======== The records ========
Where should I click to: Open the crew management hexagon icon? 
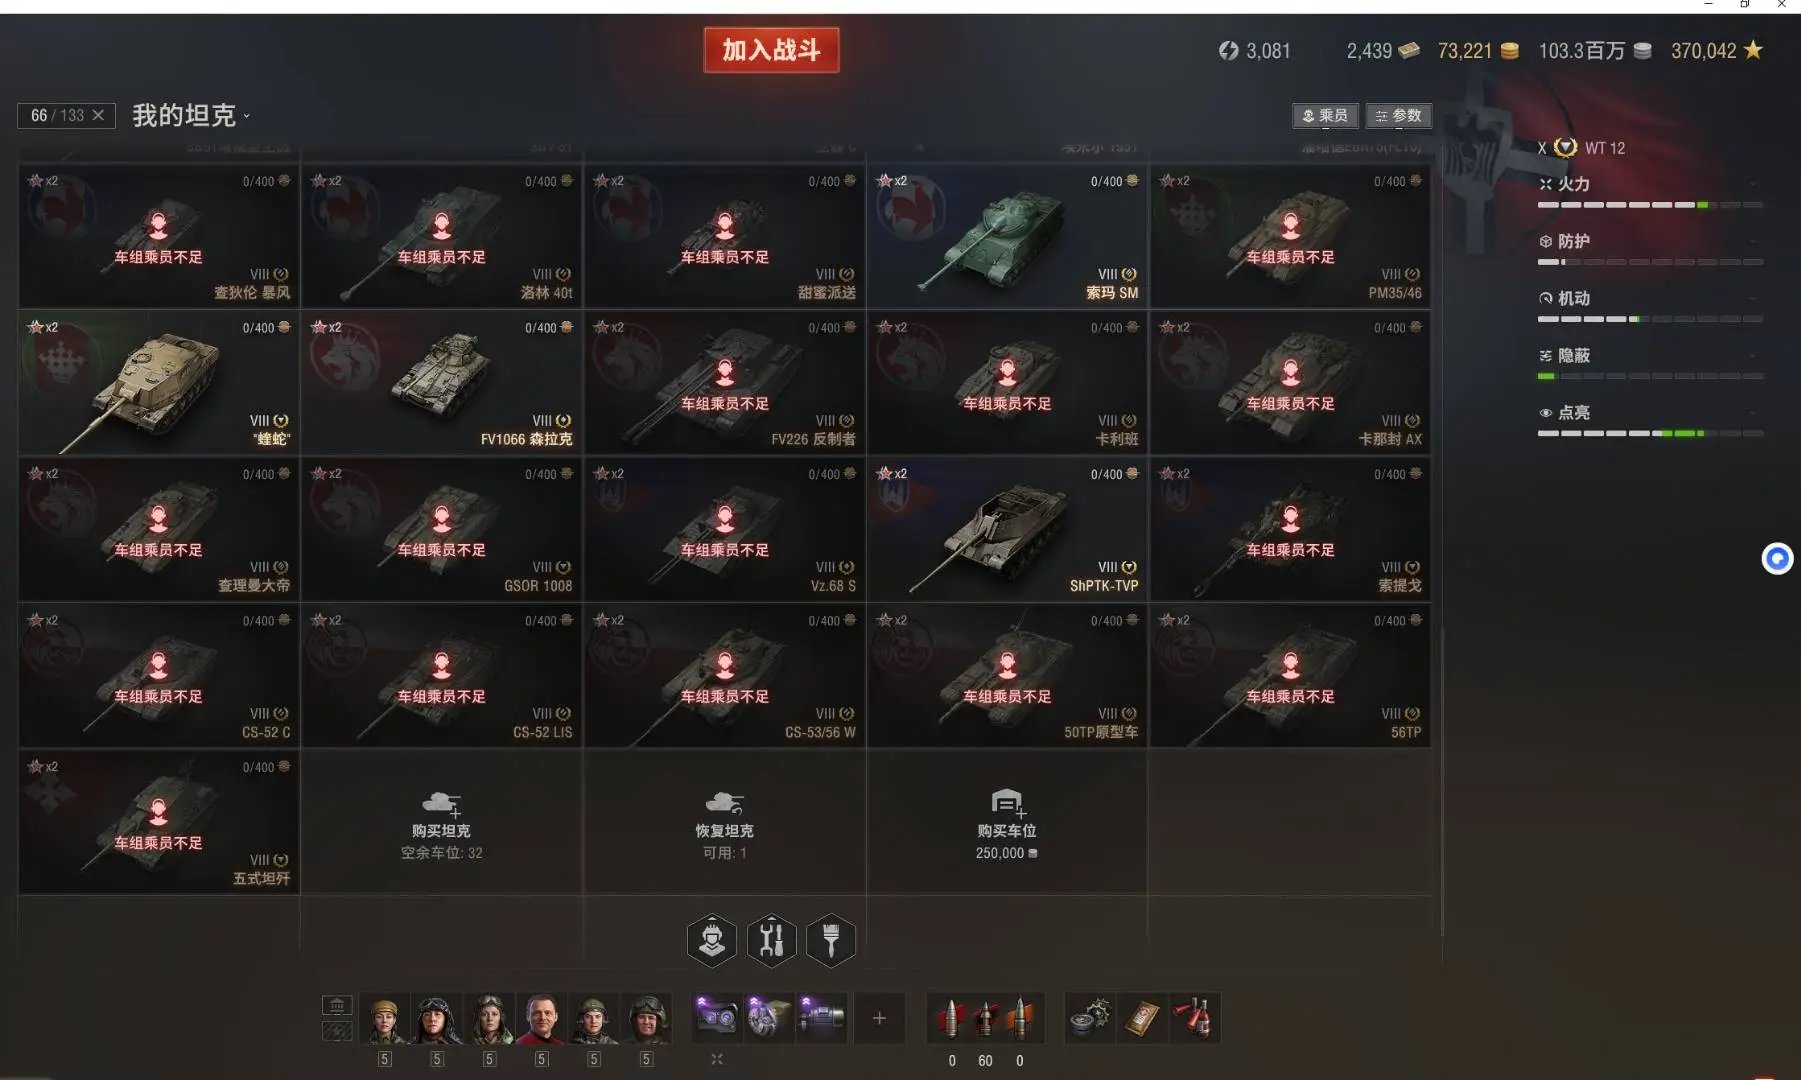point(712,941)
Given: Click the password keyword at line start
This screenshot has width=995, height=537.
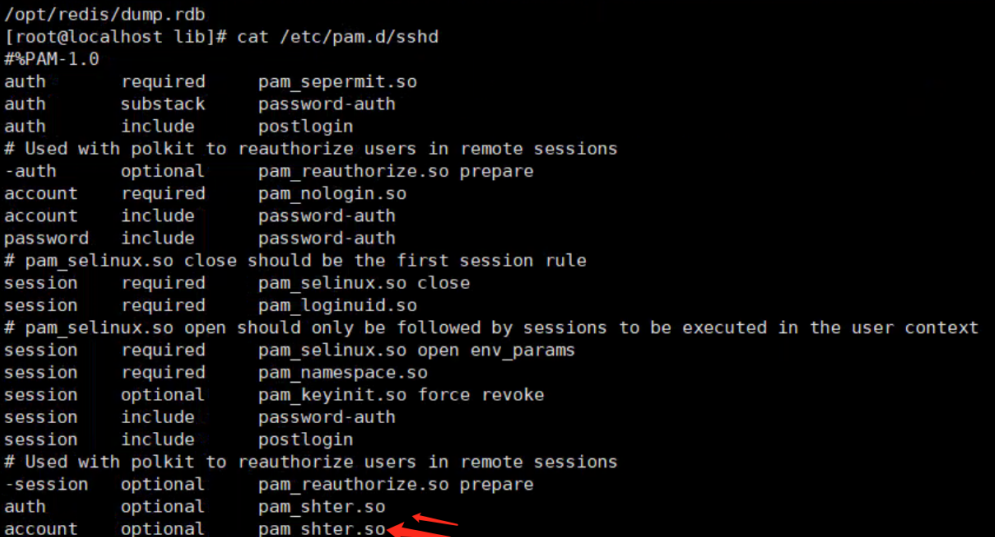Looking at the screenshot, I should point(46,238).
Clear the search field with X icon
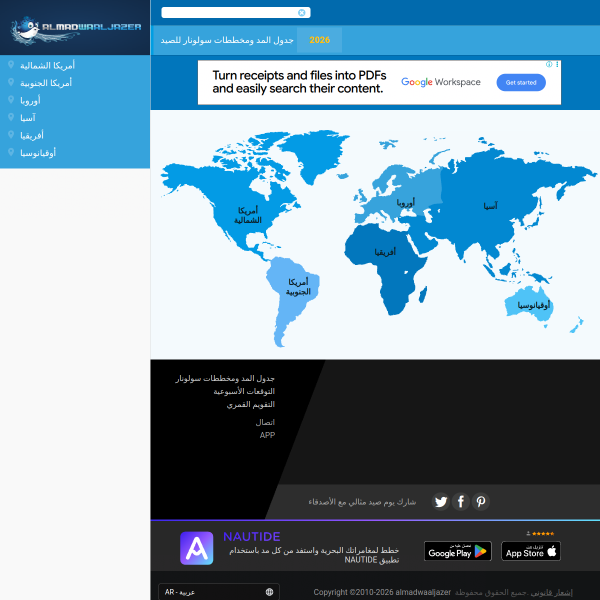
========
### Exercise instructions
Every entry above needs to be duplicated precisely, and none of the pictures should appear.

### Written response
Where should I click to: Open the crew management hexagon icon? 
point(712,941)
Given: Click the password keyword at line start
This screenshot has width=995, height=537.
Looking at the screenshot, I should point(46,238).
Clear the search field with X icon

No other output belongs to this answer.